U.S. Plotted To Destabilize Chávez Regime Through Trash Pick-Up Initiative, Documents Show
By ,
Published December 17, 2016
Over the last 60 years the United States has worked to maintain its vested interest in a number of countries throughout Latin America.
The U.S. government has participated in the installation of a military government in Guatemala in 1956, the 1973 military coup in Chile and the Iran Contra scandal in the 1980s.
And in the last decade, a plot to destabilize the government of late Venezuelan leader Hugo Chávez by picking up the trash, according to newly-released private diplomatic documents.
In a secret 2006 cable published online by Wikileaks, then U.S. ambassador to Venezuela William Brownfield unveiled a plan by the U.S. Agency for International Development’s Office of Transition Initiative (OTI) to send an army of opponents of late president Hugo Chávez to a Caracas neighborhood to wage a psychological warfare campaign by picking up the trash.
The idea was to show the incompetence of the Chávez government in terms of providing public services.
“Due to incompetence of the local elected leadership, the garbage problem in Catia is a messy issue for all those who live there,” wrote Brownfield, who is now an assistant secretary of state in the Obama administration.
“This group has organized brigades to collect and recycle trash, in the process putting pressure on the government to provide basic services and repositioning the group as a respected ally of the ‘barrio,’” Brownfield wrote.
The trash clean-up operation is one of a number of plans either proposed or initiated by Brownfield to infiltrate and destabilize the Chávez regime, according to the documents obtained by WikiLeaks.
The OTI also supported a number of human rights groups, worked to promote social activism and even advocated for the rights of handicapped Venezuelans through funding projects to make Caracas more accessible to those with disabilities.
“The USAID/OTI program objectives in Venezuela focus on strengthening democratic institutions and spaces through non-partisan cooperation with many sectors of Venezuelan society,” Brownfield wrote.
“Organized civil society is an increasingly important pillar of democracy, one where President Chávez has not yet been able to assert full control,” he added.
Brownsfield’s plan to destabilize the Chávez government and get him out of office didn’t work, since the boisterous Venezuelan leader retained the presidency -- at least until his death from cancer last month.
On top of that, it looks like "Chavismo" will stay alive for some time to come since Chávez’s successor, Nicolás Maduro, looks poised to retain the presidency and keep the status quo.
The most recent polls suggest that Maduro has a 14-point lead over opponent Henrique Capriles, as the campaign ramps up ahead of the April 14 vote.
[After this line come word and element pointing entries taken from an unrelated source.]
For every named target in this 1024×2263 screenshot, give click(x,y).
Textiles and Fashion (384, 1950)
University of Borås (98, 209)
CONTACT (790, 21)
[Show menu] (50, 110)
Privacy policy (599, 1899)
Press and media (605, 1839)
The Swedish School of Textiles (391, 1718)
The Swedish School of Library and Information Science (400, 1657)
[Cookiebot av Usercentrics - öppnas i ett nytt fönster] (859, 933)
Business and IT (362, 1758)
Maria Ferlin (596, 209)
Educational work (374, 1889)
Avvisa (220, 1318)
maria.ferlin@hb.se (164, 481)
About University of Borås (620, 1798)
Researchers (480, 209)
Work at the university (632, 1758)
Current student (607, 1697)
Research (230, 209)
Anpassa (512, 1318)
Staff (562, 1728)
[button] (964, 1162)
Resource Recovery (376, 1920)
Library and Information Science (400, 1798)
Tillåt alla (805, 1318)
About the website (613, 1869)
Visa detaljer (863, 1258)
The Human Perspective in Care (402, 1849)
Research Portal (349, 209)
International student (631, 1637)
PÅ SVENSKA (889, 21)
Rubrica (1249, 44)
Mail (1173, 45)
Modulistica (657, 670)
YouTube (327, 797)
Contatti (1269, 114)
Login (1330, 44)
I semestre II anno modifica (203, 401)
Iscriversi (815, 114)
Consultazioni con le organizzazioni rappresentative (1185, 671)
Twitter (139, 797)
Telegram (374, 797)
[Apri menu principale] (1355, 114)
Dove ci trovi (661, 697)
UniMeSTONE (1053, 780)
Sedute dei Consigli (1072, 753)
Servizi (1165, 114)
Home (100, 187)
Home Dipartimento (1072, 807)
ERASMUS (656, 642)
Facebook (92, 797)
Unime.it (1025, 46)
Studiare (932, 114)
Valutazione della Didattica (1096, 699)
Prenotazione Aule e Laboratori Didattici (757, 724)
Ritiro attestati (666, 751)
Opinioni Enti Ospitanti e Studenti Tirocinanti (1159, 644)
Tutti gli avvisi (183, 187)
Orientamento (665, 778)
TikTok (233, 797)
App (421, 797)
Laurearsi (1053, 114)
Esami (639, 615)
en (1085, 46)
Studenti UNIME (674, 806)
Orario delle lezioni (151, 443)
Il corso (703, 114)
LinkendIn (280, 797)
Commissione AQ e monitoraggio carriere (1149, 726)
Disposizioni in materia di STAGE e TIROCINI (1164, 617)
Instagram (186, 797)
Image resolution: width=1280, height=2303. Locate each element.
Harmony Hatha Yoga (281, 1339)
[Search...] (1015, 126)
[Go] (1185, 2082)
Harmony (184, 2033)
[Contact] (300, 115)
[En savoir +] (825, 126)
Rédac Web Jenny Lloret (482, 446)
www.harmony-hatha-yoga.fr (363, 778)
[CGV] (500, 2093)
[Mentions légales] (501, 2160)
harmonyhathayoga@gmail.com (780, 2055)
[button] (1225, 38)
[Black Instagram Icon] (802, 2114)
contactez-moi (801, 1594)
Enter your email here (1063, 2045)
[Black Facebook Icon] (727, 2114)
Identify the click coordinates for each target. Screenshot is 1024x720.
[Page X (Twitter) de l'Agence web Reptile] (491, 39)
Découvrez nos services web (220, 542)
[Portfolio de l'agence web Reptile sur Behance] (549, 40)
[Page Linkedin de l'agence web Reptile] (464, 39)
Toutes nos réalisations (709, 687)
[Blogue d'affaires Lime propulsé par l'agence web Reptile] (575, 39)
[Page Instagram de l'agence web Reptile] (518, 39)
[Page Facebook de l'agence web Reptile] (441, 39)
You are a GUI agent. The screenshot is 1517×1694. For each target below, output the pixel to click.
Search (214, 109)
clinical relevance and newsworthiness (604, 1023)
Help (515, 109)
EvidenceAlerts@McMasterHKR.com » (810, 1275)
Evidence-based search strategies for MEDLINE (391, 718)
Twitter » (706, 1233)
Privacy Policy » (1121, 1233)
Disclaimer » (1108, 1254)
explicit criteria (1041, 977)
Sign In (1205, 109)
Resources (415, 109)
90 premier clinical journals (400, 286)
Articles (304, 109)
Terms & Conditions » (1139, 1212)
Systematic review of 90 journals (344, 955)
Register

Capriles lost to Chávez in the last presidential election.
“It’s Maduro’s election to lose,” said Chris Sabatini, the senior policy director at the Americas Society/Council of the Americas, a nonprofit think tank in New York City.
“It is getting close, but on Election Day we’re not looking at a contest between Maduro and Capriles. We’re looking at a contest between the uncertainty in the country and the legacy of Chavismo."